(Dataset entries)
== Segment start ==
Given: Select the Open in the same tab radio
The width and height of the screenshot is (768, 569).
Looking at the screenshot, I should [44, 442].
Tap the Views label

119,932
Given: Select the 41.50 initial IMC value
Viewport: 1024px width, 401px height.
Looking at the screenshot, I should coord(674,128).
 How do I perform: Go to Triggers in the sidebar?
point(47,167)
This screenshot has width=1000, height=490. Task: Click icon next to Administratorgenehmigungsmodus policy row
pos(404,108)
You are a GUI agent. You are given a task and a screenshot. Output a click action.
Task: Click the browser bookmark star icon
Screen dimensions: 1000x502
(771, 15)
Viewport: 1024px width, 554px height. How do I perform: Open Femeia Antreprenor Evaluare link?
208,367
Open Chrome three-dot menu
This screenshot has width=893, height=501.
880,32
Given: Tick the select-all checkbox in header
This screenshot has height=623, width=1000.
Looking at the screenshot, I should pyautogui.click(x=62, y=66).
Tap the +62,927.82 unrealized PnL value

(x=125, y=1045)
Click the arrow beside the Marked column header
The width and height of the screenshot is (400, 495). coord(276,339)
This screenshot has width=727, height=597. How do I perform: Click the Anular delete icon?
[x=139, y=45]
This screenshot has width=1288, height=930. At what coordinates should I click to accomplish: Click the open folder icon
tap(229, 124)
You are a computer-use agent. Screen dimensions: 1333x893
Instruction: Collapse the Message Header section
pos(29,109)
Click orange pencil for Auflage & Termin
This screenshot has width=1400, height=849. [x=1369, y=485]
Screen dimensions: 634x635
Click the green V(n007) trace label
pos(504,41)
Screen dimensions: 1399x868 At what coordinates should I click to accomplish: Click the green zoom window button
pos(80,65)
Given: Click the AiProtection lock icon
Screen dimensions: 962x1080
== Segment end ==
◆ WHAT YOU WILL DO
Respond with the exact lines running from the one that contains "Viewport: 1024px width, 401px height." through the last line of the data above, and no other lines.

◆ ANSWER TO THIS TASK
Viewport: 1024px width, 401px height.
Looking at the screenshot, I should coord(674,128).
 How do I perform: Go to Triggers in the sidebar?
point(47,167)
This screenshot has width=1000, height=490. Task: Click icon next to Administratorgenehmigungsmodus policy row
pos(404,108)
You are a GUI agent. You are given a task and a screenshot. Output a click action.
Task: Click the browser bookmark star icon
Screen dimensions: 1000x502
(771, 15)
Viewport: 1024px width, 554px height. How do I perform: Open Femeia Antreprenor Evaluare link?
208,367
Open Chrome three-dot menu
This screenshot has width=893, height=501.
880,32
Given: Tick the select-all checkbox in header
This screenshot has height=623, width=1000.
Looking at the screenshot, I should pyautogui.click(x=62, y=66).
Tap the +62,927.82 unrealized PnL value

(x=125, y=1045)
Click the arrow beside the Marked column header
The width and height of the screenshot is (400, 495). coord(276,339)
This screenshot has width=727, height=597. How do I perform: Click the Anular delete icon?
[x=139, y=45]
This screenshot has width=1288, height=930. At what coordinates should I click to accomplish: Click the open folder icon
tap(229, 124)
You are a computer-use agent. Screen dimensions: 1333x893
Instruction: Collapse the Message Header section
pos(29,109)
Click orange pencil for Auflage & Termin
This screenshot has width=1400, height=849. [x=1369, y=485]
Screen dimensions: 634x635
Click the green V(n007) trace label
pos(504,41)
Screen dimensions: 1399x868 At what coordinates should I click to accomplish: Click the green zoom window button
pos(80,65)
Given: Click the AiProtection lock icon
Screen dimensions: 962x1080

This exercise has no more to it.